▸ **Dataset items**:
+ + + +

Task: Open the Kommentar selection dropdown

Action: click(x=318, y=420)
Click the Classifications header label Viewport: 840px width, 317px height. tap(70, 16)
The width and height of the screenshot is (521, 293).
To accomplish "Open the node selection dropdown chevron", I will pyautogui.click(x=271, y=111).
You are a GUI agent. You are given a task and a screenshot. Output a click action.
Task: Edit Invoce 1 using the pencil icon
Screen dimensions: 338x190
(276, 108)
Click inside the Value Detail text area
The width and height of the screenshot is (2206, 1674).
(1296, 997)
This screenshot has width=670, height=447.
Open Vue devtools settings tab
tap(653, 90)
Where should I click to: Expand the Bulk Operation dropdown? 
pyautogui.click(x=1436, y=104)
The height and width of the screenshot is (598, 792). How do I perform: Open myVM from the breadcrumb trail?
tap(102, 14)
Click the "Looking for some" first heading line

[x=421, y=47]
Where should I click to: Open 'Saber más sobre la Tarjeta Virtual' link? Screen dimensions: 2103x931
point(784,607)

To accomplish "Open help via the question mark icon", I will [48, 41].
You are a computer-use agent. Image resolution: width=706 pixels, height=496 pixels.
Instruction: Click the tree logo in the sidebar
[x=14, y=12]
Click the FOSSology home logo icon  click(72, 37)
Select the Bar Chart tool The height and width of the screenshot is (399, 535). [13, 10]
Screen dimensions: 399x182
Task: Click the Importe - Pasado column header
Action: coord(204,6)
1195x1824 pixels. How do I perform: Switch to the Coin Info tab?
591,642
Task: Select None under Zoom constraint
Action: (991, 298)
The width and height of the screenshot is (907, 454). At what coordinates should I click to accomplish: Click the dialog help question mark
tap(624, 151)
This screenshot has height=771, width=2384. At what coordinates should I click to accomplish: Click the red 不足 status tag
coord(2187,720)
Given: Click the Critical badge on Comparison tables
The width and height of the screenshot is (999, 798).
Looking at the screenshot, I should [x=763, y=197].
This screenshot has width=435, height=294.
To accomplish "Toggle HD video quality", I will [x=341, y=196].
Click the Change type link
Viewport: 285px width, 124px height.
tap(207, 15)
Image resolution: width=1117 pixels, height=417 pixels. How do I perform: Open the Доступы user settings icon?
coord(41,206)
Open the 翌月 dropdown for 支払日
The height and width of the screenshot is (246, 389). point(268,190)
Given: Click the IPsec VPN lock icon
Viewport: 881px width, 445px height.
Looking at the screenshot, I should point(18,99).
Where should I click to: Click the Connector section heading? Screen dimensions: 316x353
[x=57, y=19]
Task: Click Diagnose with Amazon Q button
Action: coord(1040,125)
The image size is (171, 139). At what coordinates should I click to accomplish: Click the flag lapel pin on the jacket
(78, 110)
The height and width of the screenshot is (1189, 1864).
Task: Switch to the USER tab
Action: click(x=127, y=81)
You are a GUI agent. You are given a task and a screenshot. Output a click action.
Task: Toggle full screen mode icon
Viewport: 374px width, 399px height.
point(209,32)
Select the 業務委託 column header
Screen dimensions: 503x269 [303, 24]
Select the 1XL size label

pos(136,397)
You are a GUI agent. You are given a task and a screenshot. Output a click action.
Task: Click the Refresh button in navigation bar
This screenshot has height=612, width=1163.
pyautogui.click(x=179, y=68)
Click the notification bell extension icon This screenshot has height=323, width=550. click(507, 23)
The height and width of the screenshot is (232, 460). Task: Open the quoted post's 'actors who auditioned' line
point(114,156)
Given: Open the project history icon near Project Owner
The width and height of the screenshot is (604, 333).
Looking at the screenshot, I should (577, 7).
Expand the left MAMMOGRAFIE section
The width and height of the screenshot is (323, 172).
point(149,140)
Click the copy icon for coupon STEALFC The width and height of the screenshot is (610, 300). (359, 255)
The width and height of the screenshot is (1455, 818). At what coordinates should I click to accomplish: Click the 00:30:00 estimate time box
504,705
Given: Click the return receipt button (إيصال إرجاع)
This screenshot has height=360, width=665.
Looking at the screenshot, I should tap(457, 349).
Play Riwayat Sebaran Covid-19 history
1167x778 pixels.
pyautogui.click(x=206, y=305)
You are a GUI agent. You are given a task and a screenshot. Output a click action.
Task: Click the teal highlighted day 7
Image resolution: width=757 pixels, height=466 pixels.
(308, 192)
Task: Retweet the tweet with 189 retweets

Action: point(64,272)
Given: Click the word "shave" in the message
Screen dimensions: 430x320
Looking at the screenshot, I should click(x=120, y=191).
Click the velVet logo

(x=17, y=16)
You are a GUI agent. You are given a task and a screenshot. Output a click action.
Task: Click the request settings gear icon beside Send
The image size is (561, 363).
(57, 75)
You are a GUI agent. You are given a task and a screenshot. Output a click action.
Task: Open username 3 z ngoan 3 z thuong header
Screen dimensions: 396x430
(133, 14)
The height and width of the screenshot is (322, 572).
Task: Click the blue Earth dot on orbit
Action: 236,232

+ + + +

▸ **What needs to be done**: Please reproduce every one of the entries above, substituting "interface agent" for each occurrence of "GUI agent" and keeping all other text the same.

▸ **Solution below**:
Task: Open the Kommentar selection dropdown

Action: click(x=318, y=420)
Click the Classifications header label Viewport: 840px width, 317px height. tap(70, 16)
The width and height of the screenshot is (521, 293).
To accomplish "Open the node selection dropdown chevron", I will pyautogui.click(x=271, y=111).
You are a interface agent. You are given a task and a screenshot. Output a click action.
Task: Edit Invoce 1 using the pencil icon
Screen dimensions: 338x190
(276, 108)
Click inside the Value Detail text area
The width and height of the screenshot is (2206, 1674).
(1296, 997)
This screenshot has width=670, height=447.
Open Vue devtools settings tab
tap(653, 90)
Where should I click to: Expand the Bulk Operation dropdown? 
pyautogui.click(x=1436, y=104)
The height and width of the screenshot is (598, 792). How do I perform: Open myVM from the breadcrumb trail?
tap(102, 14)
Click the "Looking for some" first heading line

[x=421, y=47]
Where should I click to: Open 'Saber más sobre la Tarjeta Virtual' link? Screen dimensions: 2103x931
point(784,607)

To accomplish "Open help via the question mark icon", I will [48, 41].
You are a computer-use agent. Image resolution: width=706 pixels, height=496 pixels.
Instruction: Click the tree logo in the sidebar
[x=14, y=12]
Click the FOSSology home logo icon  click(72, 37)
Select the Bar Chart tool The height and width of the screenshot is (399, 535). [13, 10]
Screen dimensions: 399x182
Task: Click the Importe - Pasado column header
Action: coord(204,6)
1195x1824 pixels. How do I perform: Switch to the Coin Info tab?
591,642
Task: Select None under Zoom constraint
Action: (991, 298)
The width and height of the screenshot is (907, 454). At what coordinates should I click to accomplish: Click the dialog help question mark
tap(624, 151)
This screenshot has height=771, width=2384. At what coordinates should I click to accomplish: Click the red 不足 status tag
coord(2187,720)
Given: Click the Critical badge on Comparison tables
The width and height of the screenshot is (999, 798).
Looking at the screenshot, I should [x=763, y=197].
This screenshot has width=435, height=294.
To accomplish "Toggle HD video quality", I will [x=341, y=196].
Click the Change type link
Viewport: 285px width, 124px height.
tap(207, 15)
Image resolution: width=1117 pixels, height=417 pixels. How do I perform: Open the Доступы user settings icon?
coord(41,206)
Open the 翌月 dropdown for 支払日
The height and width of the screenshot is (246, 389). point(268,190)
Given: Click the IPsec VPN lock icon
Viewport: 881px width, 445px height.
Looking at the screenshot, I should point(18,99).
Where should I click to: Click the Connector section heading? Screen dimensions: 316x353
[x=57, y=19]
Task: Click Diagnose with Amazon Q button
Action: coord(1040,125)
The image size is (171, 139). At what coordinates should I click to accomplish: Click the flag lapel pin on the jacket
(78, 110)
The height and width of the screenshot is (1189, 1864).
Task: Switch to the USER tab
Action: click(x=127, y=81)
You are a interface agent. You are given a task and a screenshot. Output a click action.
Task: Toggle full screen mode icon
Viewport: 374px width, 399px height.
point(209,32)
Select the 業務委託 column header
Screen dimensions: 503x269 [303, 24]
Select the 1XL size label

pos(136,397)
You are a interface agent. You are given a task and a screenshot. Output a click action.
Task: Click the Refresh button in navigation bar
This screenshot has height=612, width=1163.
pyautogui.click(x=179, y=68)
Click the notification bell extension icon This screenshot has height=323, width=550. click(507, 23)
The height and width of the screenshot is (232, 460). Task: Open the quoted post's 'actors who auditioned' line
point(114,156)
Given: Open the project history icon near Project Owner
The width and height of the screenshot is (604, 333).
Looking at the screenshot, I should (577, 7).
Expand the left MAMMOGRAFIE section
The width and height of the screenshot is (323, 172).
point(149,140)
Click the copy icon for coupon STEALFC The width and height of the screenshot is (610, 300). (359, 255)
The width and height of the screenshot is (1455, 818). At what coordinates should I click to accomplish: Click the 00:30:00 estimate time box
504,705
Given: Click the return receipt button (إيصال إرجاع)
This screenshot has height=360, width=665.
Looking at the screenshot, I should tap(457, 349).
Play Riwayat Sebaran Covid-19 history
1167x778 pixels.
pyautogui.click(x=206, y=305)
You are a interface agent. You are given a task and a screenshot. Output a click action.
Task: Click the teal highlighted day 7
Image resolution: width=757 pixels, height=466 pixels.
(308, 192)
Task: Retweet the tweet with 189 retweets

Action: point(64,272)
Given: Click the word "shave" in the message
Screen dimensions: 430x320
Looking at the screenshot, I should click(x=120, y=191).
Click the velVet logo

(x=17, y=16)
You are a interface agent. You are given a task and a screenshot. Output a click action.
Task: Click the request settings gear icon beside Send
The image size is (561, 363).
(57, 75)
You are a interface agent. You are given a task and a screenshot. Output a click action.
Task: Open username 3 z ngoan 3 z thuong header
Screen dimensions: 396x430
(133, 14)
The height and width of the screenshot is (322, 572).
Task: Click the blue Earth dot on orbit
Action: 236,232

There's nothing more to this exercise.